Jeremy_Tournayre · January 11, 2024, 9:42am

Hello,

I think my calculation don’t take into account the length of each marker. Fortunately the metaphlan option “rel_ab_w_read_stats” does.

I add into the sgb_to_gtdb_profile.py script the faculty to read the 4th column “estimated_number_of_reads_from_the_clade” when a metaphlan results with the “rel_ab_w_read_stats” option is in input.

I do that with a new variable:

abundances_relative_count[‘s’][gtdb_tax] += float(line[4])

This new variable “abundances_relative_count” is like the variable “abundances”

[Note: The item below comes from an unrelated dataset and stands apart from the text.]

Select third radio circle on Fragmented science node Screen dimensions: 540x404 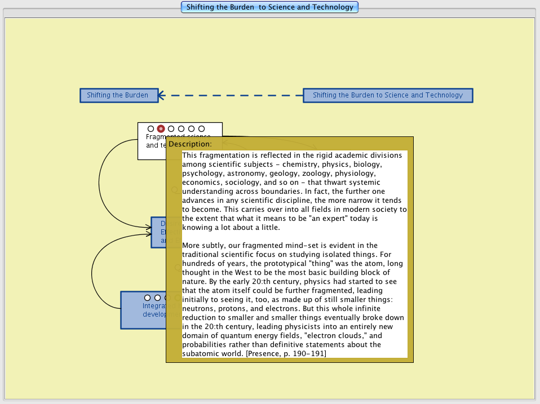(x=171, y=129)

                if gtdb_tax not in abundances['s']:
                    abundances['s'][gtdb_tax] = 0
                abundances['s'][gtdb_tax] += float(line[2])
                if gtdb_tax not in abundances_relative_count['s']:
                    abundances_relative_count['s'][gtdb_tax] = 0
                abundances_relative_count['s'][gtdb_tax] += float(line[4])

I add the write of this variable with the “abundances” variable:

wf.write(‘{}\t{}\t{}\n’.format(tax, abundances[tax_level][tax] * 100 / total4level[tax_level],abundances_relative_count[tax_level][tax] ))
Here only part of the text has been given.